[Start of section]

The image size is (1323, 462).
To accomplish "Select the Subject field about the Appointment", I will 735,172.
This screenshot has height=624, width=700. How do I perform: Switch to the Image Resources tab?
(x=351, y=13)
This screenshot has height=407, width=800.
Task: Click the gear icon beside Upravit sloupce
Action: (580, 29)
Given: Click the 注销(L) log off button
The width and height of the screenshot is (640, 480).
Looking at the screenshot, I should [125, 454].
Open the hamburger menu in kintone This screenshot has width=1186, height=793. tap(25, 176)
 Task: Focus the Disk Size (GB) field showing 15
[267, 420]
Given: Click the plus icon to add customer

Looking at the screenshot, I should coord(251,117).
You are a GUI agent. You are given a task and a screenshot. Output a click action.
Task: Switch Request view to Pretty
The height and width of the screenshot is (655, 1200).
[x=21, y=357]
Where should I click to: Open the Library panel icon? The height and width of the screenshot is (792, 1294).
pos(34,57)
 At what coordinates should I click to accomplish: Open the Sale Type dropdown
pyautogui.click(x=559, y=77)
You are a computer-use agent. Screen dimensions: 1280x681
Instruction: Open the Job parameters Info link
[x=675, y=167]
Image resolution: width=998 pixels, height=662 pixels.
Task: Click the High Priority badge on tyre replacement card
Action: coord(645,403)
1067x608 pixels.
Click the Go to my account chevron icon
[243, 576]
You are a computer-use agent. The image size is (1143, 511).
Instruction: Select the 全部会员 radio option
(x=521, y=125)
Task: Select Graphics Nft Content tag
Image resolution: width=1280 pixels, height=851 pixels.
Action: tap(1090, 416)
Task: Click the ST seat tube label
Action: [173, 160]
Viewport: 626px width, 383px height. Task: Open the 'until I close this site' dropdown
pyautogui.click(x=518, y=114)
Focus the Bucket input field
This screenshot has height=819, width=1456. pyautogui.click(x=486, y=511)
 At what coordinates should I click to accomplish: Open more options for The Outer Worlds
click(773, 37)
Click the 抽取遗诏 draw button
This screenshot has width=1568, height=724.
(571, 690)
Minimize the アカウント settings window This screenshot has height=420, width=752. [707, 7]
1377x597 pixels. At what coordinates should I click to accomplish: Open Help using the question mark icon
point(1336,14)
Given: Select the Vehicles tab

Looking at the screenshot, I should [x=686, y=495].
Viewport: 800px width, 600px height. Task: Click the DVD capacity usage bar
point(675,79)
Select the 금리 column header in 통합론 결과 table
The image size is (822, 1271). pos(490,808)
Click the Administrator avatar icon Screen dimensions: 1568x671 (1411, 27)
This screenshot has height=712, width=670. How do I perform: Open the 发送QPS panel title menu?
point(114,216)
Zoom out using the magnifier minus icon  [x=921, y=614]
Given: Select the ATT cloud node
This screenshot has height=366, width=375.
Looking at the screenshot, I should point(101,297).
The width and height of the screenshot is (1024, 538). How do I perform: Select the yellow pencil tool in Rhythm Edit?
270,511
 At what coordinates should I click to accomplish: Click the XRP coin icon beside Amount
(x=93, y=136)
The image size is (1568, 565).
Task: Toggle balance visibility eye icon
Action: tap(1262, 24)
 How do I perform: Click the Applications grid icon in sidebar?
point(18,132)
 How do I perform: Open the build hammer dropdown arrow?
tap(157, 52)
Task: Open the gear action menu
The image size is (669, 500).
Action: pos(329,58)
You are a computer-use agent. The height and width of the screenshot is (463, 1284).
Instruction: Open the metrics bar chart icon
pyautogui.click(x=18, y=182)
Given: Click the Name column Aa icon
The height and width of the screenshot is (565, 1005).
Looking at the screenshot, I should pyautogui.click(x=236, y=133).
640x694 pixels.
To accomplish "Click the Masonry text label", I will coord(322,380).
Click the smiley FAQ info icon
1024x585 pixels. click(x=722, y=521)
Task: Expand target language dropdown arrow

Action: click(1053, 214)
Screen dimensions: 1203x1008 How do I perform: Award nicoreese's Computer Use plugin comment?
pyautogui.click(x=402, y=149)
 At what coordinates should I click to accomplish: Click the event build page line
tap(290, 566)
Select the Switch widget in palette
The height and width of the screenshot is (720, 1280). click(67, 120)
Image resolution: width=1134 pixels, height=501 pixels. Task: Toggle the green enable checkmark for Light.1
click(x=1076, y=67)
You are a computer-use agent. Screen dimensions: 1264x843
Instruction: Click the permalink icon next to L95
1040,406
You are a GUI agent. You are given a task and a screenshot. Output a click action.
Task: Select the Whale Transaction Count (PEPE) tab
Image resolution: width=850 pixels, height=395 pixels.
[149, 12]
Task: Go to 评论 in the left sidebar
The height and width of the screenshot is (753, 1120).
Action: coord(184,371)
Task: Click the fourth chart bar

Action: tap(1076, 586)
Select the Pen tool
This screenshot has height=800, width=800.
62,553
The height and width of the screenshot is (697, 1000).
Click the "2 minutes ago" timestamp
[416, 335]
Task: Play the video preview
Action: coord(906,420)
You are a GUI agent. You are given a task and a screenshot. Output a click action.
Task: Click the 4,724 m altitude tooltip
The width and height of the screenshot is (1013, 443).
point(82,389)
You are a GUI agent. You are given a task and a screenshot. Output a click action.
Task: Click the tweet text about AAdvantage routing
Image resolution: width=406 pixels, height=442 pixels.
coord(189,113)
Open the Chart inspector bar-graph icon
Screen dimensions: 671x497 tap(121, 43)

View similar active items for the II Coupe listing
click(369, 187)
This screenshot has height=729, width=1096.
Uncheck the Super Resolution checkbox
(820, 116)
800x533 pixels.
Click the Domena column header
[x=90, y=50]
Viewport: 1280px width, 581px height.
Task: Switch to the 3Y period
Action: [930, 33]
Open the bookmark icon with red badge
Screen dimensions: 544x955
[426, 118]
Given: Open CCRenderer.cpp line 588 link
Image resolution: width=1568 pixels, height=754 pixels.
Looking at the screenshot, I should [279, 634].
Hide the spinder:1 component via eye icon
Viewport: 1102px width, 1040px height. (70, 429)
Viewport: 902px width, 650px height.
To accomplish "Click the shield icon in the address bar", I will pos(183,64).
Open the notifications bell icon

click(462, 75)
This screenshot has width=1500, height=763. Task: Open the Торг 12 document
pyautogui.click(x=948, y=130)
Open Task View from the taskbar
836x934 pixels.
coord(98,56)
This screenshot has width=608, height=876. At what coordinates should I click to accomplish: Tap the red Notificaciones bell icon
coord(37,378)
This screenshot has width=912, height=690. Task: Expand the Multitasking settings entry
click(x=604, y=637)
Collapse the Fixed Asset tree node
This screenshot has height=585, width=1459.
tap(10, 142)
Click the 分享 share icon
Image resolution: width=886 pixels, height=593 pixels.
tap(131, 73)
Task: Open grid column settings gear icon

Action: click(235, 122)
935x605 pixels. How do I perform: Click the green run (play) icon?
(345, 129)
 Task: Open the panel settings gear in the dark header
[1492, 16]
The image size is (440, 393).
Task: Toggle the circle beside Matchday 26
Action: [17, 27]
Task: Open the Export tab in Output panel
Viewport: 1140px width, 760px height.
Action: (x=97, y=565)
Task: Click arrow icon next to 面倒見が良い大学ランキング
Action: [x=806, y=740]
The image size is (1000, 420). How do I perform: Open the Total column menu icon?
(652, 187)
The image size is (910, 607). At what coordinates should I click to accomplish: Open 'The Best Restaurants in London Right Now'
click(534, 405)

[End of section]

Find how many lines in the material above hold the word "about", then reply with only that figure.

Output below -
2